Tuve que abandonar aquel harem y gozo de los ojos, muy a mi pesar, pues ya me veía posando en la mitad de un establo, a horcajadas sobre un rocinante semental, y dejándome tomar las medidas de las pantorrillas por algún escultor incompetente. Y debí haberme quedado, pese a todo, pues de ahí en adelante, en toda la campaña política, no volví a ver nada que valiera la pena. No volví a ver más que borrachos y borrachos.

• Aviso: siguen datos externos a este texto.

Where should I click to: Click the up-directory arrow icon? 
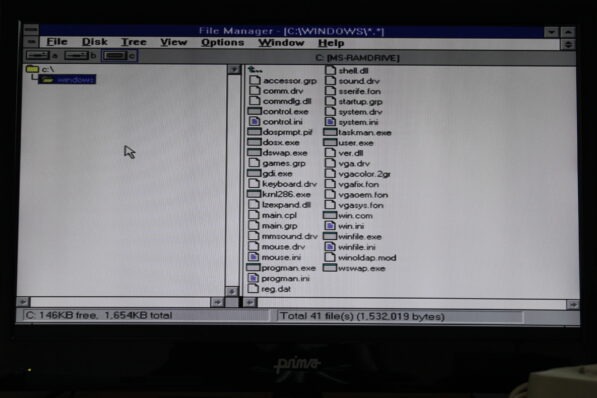pos(255,70)
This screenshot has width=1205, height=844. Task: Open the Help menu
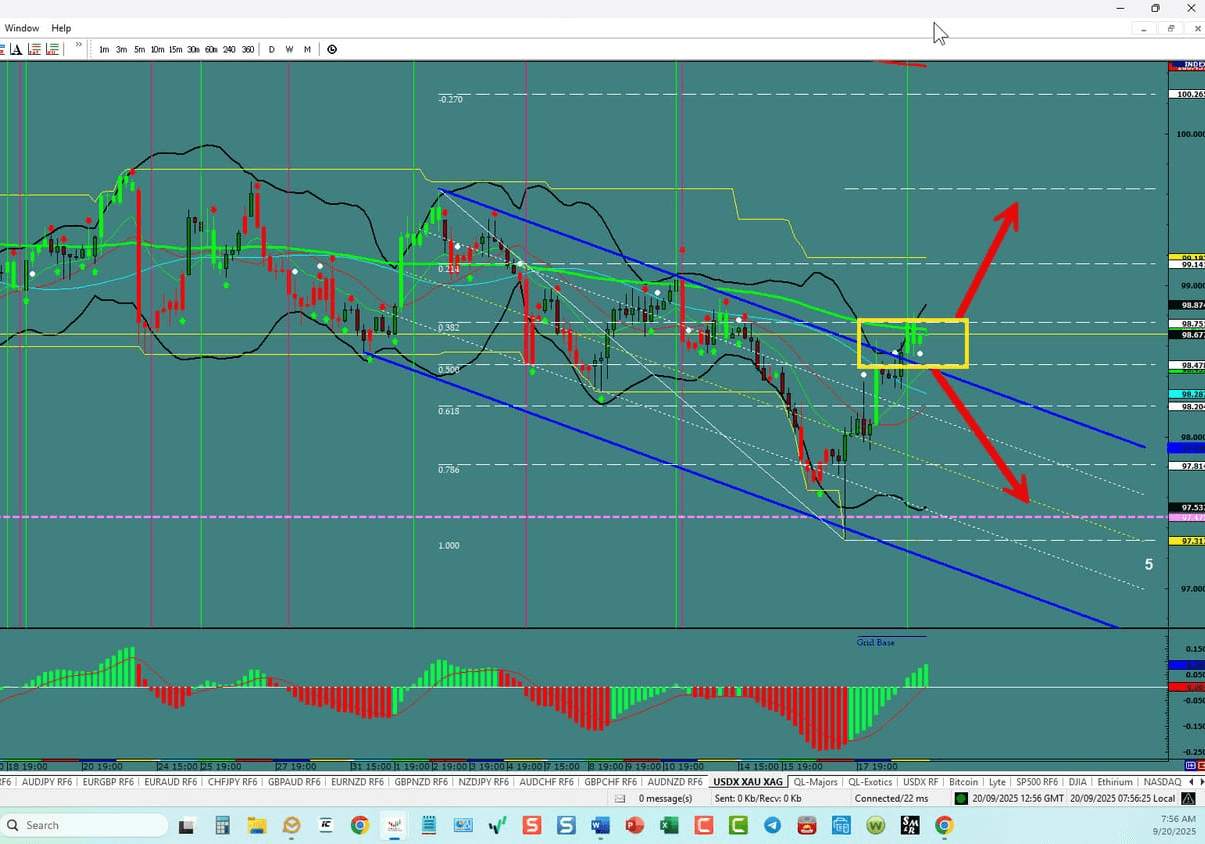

Por eso mismo, cuando poco faltaba para las elecciones (y aquí doy fin a este relato que te embriaga, Cunegunda), y cuando mi curul de senador ya estaba asegurada, resolví dejar colgados de la brocha, pegados a sus picos de botella a toda esa parranda de beodos. Pasé las riendas del movimiento al coronel (r) Armando Armando, pues comprendí sin asombro pero con desagrado que todos, todos, en mi país, los políticos que mandan y la chusma de los mandados, los guerrilleros maoístas y castristas y contrabandistas, los industríales del cuero, de las telas y de las azucenas, los cultivadores de café, de mariguana y de amapola, los militares y los sacerdotes, los actores de cine y de teatro, los escritores de prosa y de poesía, los cantantes de boleros, de tangos y de vallenatos, los ganaderos, los cerrajeros, los violinistas y los carniceros, todos, todos los electores nacionales, a lo único que aspiraban y a lo único que siguen aspirando es a estar bien borrachos, definitivamente y hasta siempre bo-rra-chos.